You are welcome
I don't mean to argue but I believe you are mistaken about imperial/metric scales. Most of the Asian dro's I have seen have a 5 micron resolution, the glass scales inside the linear encoder (scale) need to have graduations at a specific distance to be of any use, given the resolution of being exactly 5 microns and not some round imperial measurement would lead me to believe fhe scales are graduated in metric....making the scales effectively metric
I see! But, I think we are both right. It's great to be Canadian. We can debate such things without getting angry with each other. That's why I prefer to use the word debate instead of argue. And no worries - I take no offense from anyone who takes the time to debate anything with me. As Thomas Edison once said: "Time is our most precious quantity because time is the stuff life is made of." Anyone who is willing to give me a part of their life by debating with me has my total respect and gratitude. Please allow me to return the favour.

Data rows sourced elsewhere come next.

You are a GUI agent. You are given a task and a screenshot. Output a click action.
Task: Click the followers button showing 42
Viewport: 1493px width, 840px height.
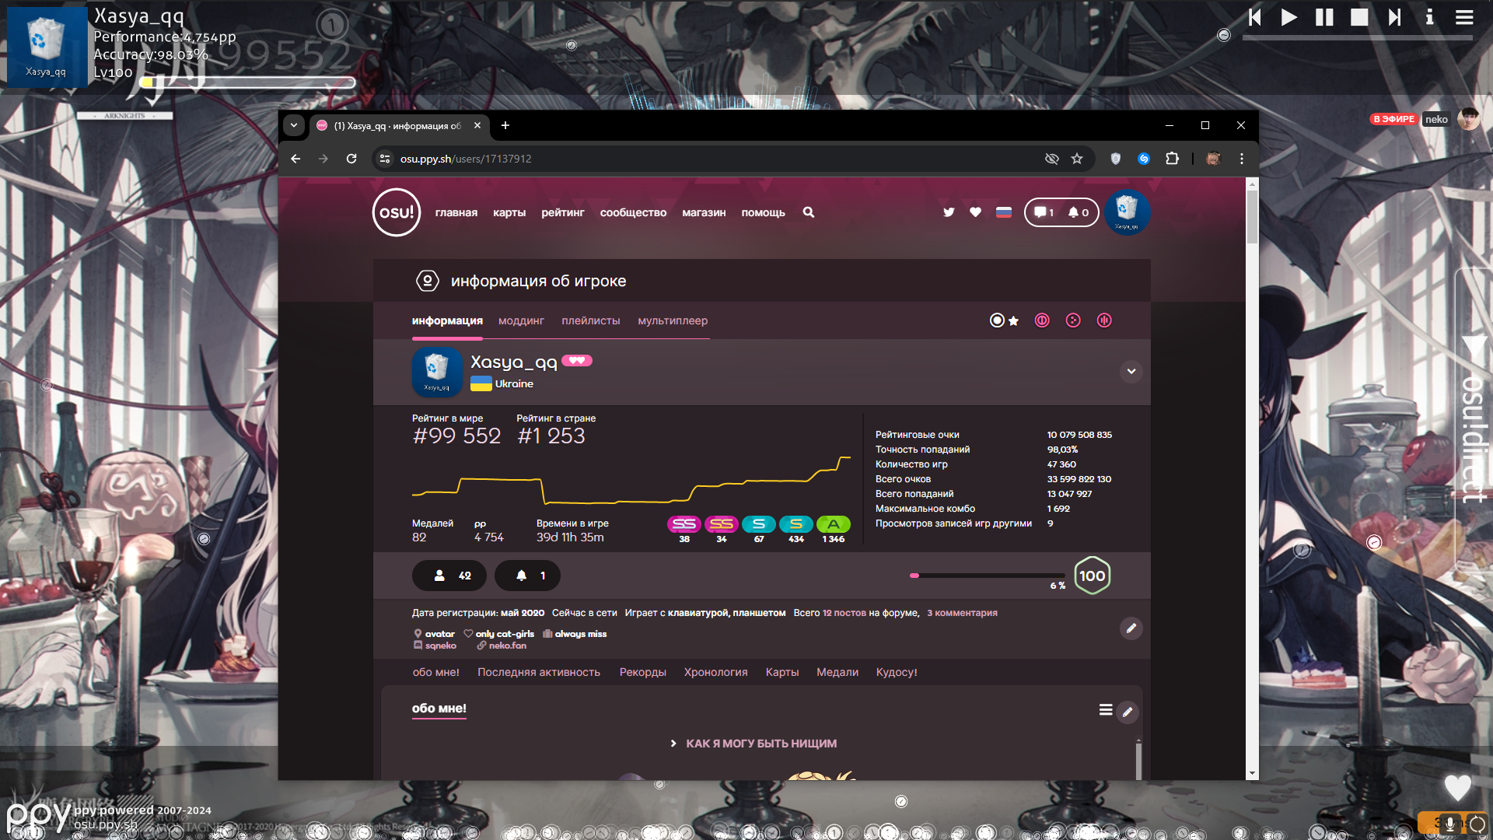click(449, 576)
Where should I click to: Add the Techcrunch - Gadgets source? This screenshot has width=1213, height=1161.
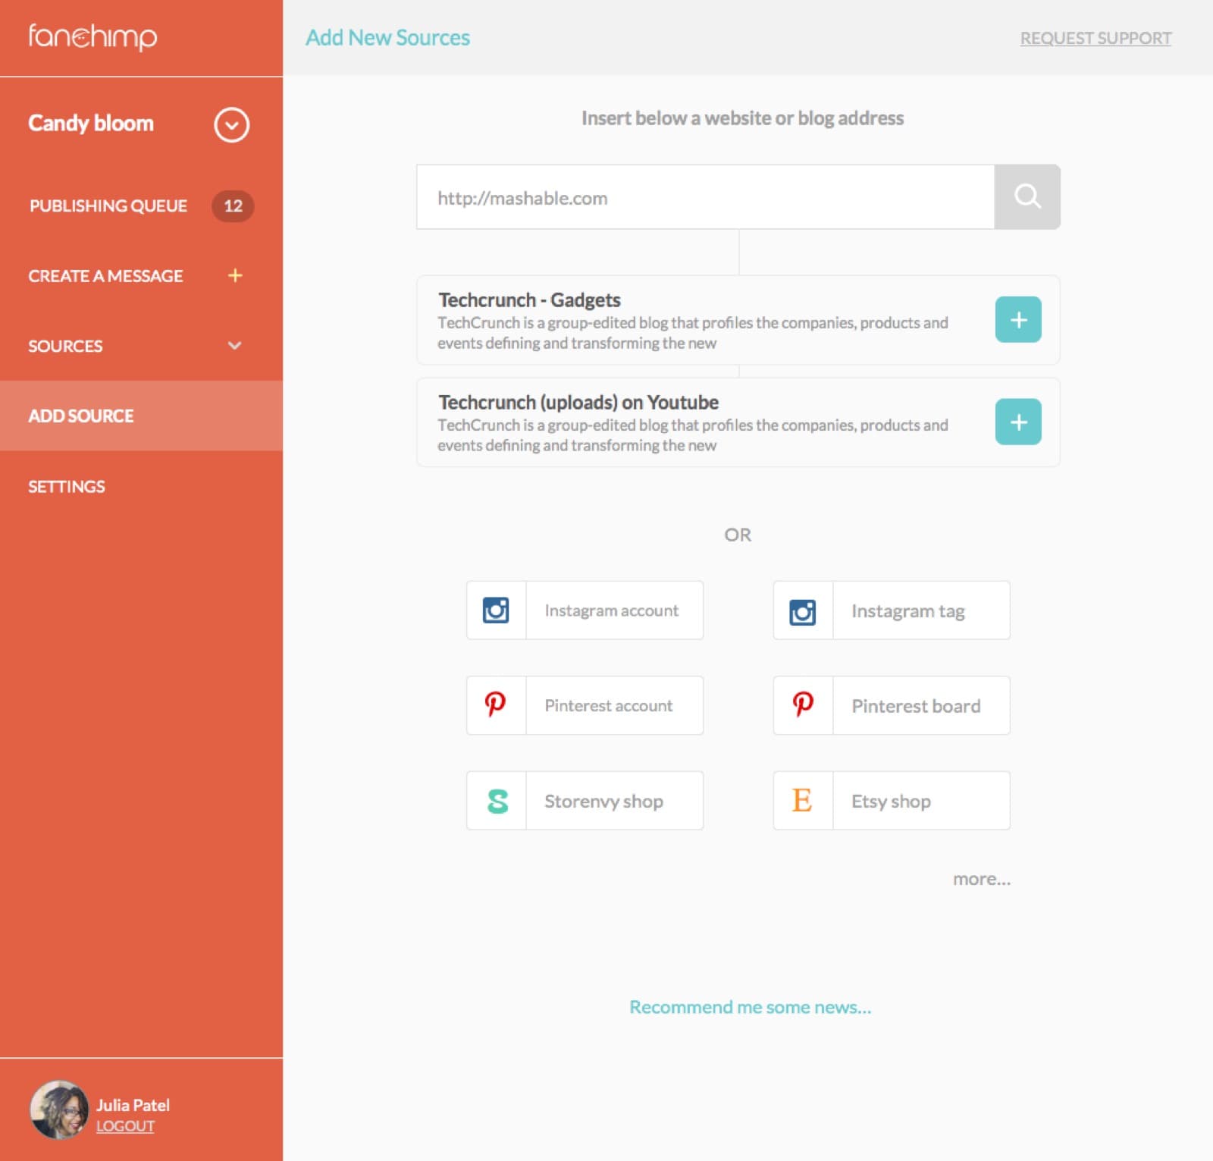point(1018,320)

By your definition, counting microns makes the unit metric because microns are a metric unit - specifically 1 millionth of a meter. And I agree, if counting a metric unit means that they are metric, then they are metric.
But I believe it's actually much more complicated than that.
Metric is a system that uses a number base of 10. 0 1 2 3 4 5 6 7 8 9 10 11 12 13, etc. For distances, each time you get to 10 you bump the preceding digit and each additional number is another magnitude.
However, ALL digital systems use a numbering system that is binary. In fact, it is this binary numbering system that gives it the moniker "digital". In binary, the same sequence as above is 0 1 10 11 100 101 110 111 1000 1001 1010 1011 1100 1101, etc. Note that decimal 10 is the same as binary 1010.
So, even though the system actually does count a metric unit. It doesn't count those units in metric, it counts them in binary and then the program in the control unit runs a subroutine that converts that binary count into a decimal or SAE number for display purposes.
It might seem odd to go to such crazy lengths to count a metric quantity in binary and then convert it back to metric for display, but that is the essence of how all computers work. It's also what makes humans so amazing and computers so fast.
As an aside, the metric decimal system is great because it is a global standard. But I wish that we humans had skipped our thumbs and only used our fingers when we started counting. Then we would have developed an octal instead of decimal numbering system. Why? Because unlike decimal which requires a rather complicated subroutine to convert binary to decimal, octal is a perfect multiple of binary. The subroutine although still required, becomes very simple.
Anyway, all that is to say that you are certainly right at the most basic level. If the measured quantity is a micron (and it is certainly advertised that way) then I agree that its a metric system at its core.
But I would also make the claim that we are actually both right because the core unit or increment gets lost in the binary digital counting process and only converted from binary to the desired metric or SAE system in the final algorithm that drives the display.
Cool eh!
Edit - on a separate matter, it's also worth noting that 5 microns is just under 2 tenths of a thou. So the 4th digit of an SAE display (tenths) isn't really of any true value other than ensuring that the 3rd digit (thousandth) is more likely to be correct regardless of whether the programmer averaged, rounded, or truncated the result. As
@YYCHM has pointed out - other than that, the 4th place is a pretty useless digit.